1973年1月28日の朝、東武佐野線の終点、葛生駅に到着した。目的の日鉄鉱業葛生鉱業所は葛生町仙波地区にあり、葛生駅から直線距離にして約6km。1日数本のバスがあったが、すでに朝の便は出発した後だった。タクシーという手段もあったが、中学生の私は6km以上の道のりを歩くことにした。線路に沿った道路をしばらく歩いていると、一台の乗用車が私の前で止まった。「どこまで行くの?」と若い女性(当時!)、「日鉄鉱業まで」と答える。彼女もそこまで行くということで、車に乗せてもらった。聞くところによると彼女の父親が日鉄羽鶴線の機関区長だそうだ。

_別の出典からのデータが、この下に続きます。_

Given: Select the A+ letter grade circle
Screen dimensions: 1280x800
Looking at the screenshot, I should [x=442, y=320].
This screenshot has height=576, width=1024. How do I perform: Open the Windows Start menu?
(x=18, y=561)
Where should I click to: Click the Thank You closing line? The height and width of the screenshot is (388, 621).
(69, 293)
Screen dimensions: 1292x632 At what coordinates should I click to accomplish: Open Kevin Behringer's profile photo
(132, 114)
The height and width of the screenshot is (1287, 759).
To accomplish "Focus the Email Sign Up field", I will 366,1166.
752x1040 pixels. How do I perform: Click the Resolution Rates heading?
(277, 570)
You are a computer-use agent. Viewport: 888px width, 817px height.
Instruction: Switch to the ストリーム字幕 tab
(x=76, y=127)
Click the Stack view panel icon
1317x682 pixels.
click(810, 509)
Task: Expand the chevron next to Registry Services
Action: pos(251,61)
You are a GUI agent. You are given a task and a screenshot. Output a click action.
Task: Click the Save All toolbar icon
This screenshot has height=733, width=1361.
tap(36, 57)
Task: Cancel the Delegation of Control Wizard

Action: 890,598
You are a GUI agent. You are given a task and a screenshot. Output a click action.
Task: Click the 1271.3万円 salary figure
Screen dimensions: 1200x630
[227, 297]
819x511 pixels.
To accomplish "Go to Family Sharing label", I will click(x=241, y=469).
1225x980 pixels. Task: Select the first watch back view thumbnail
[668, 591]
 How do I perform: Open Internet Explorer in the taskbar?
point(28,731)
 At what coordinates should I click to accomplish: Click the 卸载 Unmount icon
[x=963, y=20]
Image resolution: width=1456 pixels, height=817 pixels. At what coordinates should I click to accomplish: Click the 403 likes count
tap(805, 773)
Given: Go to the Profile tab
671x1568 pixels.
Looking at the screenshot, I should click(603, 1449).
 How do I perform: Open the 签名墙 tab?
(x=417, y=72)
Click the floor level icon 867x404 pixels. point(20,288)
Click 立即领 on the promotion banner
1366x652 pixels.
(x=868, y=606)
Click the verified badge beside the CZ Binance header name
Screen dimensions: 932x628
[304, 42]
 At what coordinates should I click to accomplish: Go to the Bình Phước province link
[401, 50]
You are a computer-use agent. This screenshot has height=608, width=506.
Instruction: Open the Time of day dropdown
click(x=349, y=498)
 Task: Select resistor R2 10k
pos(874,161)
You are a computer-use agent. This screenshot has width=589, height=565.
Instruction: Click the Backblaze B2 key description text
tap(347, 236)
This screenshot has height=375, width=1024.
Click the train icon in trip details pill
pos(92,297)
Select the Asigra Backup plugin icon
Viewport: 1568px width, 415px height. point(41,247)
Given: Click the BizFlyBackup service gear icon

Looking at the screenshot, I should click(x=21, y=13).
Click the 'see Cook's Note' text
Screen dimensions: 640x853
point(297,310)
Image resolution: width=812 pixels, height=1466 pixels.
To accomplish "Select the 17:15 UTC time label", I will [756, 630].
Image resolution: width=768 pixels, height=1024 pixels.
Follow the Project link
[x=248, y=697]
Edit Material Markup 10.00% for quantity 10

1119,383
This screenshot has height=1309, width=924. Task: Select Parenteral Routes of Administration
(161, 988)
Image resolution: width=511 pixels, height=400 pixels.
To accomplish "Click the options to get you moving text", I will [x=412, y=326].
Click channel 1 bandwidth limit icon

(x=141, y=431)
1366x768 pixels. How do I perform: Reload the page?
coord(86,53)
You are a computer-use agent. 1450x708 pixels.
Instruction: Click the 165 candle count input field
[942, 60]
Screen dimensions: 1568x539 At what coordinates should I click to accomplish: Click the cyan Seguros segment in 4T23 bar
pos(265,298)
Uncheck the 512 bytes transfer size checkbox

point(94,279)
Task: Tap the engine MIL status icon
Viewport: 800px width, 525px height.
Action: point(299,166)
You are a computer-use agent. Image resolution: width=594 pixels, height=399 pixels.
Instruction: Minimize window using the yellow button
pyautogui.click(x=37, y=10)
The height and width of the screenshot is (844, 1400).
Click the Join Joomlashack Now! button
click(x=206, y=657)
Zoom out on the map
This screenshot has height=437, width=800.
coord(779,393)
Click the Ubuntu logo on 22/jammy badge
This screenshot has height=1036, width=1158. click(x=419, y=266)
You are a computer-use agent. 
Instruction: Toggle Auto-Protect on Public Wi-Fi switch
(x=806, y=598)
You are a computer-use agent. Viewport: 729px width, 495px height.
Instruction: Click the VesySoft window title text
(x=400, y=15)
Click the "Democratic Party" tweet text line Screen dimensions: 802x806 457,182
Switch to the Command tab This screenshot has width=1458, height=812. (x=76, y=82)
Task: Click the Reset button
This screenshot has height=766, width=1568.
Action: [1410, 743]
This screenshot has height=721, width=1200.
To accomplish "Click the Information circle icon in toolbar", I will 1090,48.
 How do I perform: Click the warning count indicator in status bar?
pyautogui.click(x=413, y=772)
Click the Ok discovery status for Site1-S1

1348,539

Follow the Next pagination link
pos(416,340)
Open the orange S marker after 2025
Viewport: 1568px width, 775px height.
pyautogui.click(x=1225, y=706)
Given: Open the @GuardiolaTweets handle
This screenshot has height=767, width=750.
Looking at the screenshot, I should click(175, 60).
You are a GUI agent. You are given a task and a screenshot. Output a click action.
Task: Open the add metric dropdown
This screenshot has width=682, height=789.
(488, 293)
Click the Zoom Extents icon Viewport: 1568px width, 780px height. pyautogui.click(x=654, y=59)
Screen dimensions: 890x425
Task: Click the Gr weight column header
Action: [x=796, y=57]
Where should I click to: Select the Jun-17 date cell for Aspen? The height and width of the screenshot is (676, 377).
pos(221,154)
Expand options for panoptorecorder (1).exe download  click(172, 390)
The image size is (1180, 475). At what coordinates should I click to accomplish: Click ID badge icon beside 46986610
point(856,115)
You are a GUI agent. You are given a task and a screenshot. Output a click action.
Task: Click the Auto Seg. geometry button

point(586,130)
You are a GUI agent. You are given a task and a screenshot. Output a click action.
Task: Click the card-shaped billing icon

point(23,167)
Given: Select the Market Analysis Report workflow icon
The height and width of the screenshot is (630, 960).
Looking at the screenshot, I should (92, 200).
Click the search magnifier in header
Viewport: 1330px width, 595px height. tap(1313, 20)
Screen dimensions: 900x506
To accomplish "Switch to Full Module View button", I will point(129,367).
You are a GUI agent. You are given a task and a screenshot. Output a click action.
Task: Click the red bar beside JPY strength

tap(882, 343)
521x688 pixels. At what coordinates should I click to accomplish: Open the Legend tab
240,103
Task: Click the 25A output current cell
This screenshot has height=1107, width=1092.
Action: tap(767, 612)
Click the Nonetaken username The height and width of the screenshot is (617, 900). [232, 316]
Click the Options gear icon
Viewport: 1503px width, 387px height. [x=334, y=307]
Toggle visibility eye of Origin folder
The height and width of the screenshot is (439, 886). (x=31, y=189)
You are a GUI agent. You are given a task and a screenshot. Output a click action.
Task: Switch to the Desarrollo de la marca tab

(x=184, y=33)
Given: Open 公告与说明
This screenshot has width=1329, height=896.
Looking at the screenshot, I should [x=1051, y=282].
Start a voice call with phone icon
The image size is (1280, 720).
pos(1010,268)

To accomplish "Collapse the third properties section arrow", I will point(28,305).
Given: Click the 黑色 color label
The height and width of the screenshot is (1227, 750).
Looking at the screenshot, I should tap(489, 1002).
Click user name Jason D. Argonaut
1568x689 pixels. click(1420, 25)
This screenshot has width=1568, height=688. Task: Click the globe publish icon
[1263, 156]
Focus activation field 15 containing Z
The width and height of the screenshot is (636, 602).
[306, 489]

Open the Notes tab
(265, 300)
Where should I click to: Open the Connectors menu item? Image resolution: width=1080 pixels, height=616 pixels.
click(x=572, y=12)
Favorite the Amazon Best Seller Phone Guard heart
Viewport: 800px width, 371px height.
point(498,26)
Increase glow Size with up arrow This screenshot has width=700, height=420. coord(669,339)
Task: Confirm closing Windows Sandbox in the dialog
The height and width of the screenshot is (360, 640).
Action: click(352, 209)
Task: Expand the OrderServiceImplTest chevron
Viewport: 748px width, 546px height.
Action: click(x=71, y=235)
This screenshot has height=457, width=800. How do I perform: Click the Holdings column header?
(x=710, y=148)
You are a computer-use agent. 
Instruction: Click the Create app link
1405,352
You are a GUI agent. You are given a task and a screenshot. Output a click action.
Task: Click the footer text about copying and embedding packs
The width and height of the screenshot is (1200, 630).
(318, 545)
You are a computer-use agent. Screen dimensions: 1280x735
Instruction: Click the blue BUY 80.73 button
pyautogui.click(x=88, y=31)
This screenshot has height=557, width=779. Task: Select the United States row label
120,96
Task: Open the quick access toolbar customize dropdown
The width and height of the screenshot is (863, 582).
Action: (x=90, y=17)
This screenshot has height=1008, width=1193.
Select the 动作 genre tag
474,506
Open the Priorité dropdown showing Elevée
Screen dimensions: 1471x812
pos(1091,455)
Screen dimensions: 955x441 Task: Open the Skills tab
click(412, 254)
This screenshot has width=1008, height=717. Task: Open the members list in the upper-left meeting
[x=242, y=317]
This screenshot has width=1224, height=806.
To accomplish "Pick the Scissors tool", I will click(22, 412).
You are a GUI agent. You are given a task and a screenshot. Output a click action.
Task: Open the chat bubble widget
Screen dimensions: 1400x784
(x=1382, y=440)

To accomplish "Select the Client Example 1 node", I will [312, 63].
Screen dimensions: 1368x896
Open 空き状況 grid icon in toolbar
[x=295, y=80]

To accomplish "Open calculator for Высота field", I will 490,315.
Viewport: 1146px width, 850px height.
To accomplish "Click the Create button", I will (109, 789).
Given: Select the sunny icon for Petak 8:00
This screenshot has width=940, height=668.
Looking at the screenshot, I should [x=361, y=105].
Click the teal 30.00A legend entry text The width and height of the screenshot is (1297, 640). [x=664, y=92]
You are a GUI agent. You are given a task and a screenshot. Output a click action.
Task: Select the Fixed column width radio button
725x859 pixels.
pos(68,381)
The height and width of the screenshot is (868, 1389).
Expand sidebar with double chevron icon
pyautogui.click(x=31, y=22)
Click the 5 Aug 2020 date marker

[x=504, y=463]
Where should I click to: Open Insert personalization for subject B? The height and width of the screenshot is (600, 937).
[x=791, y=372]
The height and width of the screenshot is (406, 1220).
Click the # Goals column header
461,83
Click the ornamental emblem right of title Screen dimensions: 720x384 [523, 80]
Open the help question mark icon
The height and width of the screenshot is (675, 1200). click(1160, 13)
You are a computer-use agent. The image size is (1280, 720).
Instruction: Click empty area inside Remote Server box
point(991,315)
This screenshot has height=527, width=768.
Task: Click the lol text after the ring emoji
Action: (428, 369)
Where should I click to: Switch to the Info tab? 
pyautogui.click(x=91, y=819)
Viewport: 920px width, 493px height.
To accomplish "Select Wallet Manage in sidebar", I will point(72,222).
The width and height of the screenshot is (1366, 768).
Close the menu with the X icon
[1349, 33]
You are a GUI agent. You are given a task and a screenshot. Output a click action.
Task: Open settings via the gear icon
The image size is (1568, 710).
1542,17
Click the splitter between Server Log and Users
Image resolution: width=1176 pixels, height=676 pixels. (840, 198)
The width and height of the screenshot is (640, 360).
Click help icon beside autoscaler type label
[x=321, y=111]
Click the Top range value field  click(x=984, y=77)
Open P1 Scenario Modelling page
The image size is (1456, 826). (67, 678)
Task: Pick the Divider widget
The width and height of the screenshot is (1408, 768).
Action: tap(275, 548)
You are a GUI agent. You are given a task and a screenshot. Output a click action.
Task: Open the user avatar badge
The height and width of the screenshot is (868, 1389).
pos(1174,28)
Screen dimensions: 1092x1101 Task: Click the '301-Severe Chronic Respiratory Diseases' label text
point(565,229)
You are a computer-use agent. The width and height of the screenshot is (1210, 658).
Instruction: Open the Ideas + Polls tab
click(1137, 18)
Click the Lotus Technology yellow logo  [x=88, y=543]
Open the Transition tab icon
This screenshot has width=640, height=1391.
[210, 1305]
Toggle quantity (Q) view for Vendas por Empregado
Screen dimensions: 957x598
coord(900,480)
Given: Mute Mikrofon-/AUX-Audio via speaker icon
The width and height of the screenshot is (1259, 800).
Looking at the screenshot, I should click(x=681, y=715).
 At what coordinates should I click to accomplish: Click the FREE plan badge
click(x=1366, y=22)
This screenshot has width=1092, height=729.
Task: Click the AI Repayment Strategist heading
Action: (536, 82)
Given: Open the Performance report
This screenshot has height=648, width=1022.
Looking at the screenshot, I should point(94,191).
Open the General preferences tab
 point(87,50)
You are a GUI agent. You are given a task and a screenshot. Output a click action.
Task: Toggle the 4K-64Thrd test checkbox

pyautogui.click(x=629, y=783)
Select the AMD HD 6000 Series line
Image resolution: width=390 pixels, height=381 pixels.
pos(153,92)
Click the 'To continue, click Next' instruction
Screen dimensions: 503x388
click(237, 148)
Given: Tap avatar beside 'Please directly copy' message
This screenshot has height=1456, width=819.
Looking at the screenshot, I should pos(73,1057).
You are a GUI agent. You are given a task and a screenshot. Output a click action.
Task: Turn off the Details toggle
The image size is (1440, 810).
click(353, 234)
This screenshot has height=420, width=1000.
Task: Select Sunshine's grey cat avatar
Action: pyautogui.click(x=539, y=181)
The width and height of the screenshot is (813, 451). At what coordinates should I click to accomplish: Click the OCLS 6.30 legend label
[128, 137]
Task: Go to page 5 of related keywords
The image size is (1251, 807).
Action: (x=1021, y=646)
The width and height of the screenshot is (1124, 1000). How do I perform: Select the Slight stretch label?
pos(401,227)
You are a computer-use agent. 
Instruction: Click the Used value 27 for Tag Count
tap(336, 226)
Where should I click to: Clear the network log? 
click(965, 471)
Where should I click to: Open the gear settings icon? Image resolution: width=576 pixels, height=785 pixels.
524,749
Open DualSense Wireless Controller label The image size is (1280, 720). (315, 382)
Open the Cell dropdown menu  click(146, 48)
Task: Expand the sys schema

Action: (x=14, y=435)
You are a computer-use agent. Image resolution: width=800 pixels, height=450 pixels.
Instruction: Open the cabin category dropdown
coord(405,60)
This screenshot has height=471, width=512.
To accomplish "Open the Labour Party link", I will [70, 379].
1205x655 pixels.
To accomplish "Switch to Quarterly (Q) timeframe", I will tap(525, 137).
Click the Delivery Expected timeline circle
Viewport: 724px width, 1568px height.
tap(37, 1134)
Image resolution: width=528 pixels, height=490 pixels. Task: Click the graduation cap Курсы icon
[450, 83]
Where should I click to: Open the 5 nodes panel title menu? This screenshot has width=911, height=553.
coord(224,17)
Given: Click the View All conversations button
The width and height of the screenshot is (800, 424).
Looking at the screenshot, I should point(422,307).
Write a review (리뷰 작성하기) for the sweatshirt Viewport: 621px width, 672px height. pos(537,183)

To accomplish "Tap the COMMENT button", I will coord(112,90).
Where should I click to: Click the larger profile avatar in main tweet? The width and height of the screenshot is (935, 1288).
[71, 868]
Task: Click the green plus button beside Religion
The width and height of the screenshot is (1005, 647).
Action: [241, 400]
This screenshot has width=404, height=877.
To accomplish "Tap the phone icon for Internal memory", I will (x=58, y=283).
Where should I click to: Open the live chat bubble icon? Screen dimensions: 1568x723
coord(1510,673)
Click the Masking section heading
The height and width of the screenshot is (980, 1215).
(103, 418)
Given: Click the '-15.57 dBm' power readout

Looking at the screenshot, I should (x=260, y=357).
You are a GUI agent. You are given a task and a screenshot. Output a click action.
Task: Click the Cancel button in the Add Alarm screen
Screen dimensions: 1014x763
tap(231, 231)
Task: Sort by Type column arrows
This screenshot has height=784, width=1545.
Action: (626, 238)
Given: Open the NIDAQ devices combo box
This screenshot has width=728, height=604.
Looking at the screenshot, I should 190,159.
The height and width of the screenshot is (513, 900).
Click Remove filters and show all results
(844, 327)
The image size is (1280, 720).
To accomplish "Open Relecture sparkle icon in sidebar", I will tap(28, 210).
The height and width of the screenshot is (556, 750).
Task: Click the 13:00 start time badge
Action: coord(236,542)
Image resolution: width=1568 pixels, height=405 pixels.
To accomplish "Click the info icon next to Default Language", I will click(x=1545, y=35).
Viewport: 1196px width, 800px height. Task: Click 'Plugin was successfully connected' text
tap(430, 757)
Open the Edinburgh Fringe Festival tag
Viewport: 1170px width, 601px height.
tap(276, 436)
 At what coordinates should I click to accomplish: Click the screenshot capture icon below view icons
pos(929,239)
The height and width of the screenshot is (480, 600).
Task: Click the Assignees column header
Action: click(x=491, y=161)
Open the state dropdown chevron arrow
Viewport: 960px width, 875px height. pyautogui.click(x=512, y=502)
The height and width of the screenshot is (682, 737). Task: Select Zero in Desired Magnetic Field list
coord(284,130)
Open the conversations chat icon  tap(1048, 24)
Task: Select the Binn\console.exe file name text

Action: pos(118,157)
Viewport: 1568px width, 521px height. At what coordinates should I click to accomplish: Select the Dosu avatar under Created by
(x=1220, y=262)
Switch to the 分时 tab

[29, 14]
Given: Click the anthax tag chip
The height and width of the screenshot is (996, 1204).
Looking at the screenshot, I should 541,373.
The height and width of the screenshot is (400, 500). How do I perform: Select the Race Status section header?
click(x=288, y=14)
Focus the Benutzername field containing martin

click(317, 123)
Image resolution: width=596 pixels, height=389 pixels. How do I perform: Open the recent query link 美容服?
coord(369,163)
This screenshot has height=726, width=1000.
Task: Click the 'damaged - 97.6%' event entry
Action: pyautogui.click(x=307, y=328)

日鉄葛生鉱業所に着くとすでに「1080」は構内で試運転をしており、数人のファンがその様子を撮影している。お礼もそこそこにカメラを持って車から飛び降りた。

 

 

本線運転に備え、構内試運転をくり返す「1080」。この時は形式なしの赤いナンバープレートを付けていた。●1973.1.28 日鉄鉱業羽鶴線

 

 

DLと「1080」の間にある建物が機関区の事務所だった。

 

●1973.1.28 日鉄鉱業羽鶴線

構内試運転を終え、ひと息つく「1080」

羽鶴線の主力ディーゼル機関車DD451 ●1973.1.28 日鉄鉱業羽鶴線

この日の運転状況について明確な記録はないが、午前中いっぱい日鉄葛生鉱業所構内で試運転を繰り返し、午後から貨物を牽いて羽鶴〜葛生間を往復したと記憶している。その日の「1080」の運転時刻については試運転の後に発表になっていたはずだが、初めての訪問のためそのことも知らず、ただ午後から貨物を牽くらしいという情報だけで日鉄葛生鉱業所を後に山を下った。

雑多な貨物を牽いて、葛生の山を下る「1080」 ●1973.1.28

初めての土地でしかも徒歩鉄のため(中学生なので当たり前!)、適当な撮影地を探すことができず、小さな鉄橋があるところで山を下る列車を撮影した。その後、葛生方面をめざして線路沿い歩いた。森や林、田畑を通り過ぎ、市街地に入ったところで、突然、貨物を牽いた「1080」が姿を現わした。咄嗟のことで、無我夢中でシャッターを切ったが、まあ結果は...。次回へのいい反省材料になった。そのまま東武線葛生駅に向かい、帰途に着いた。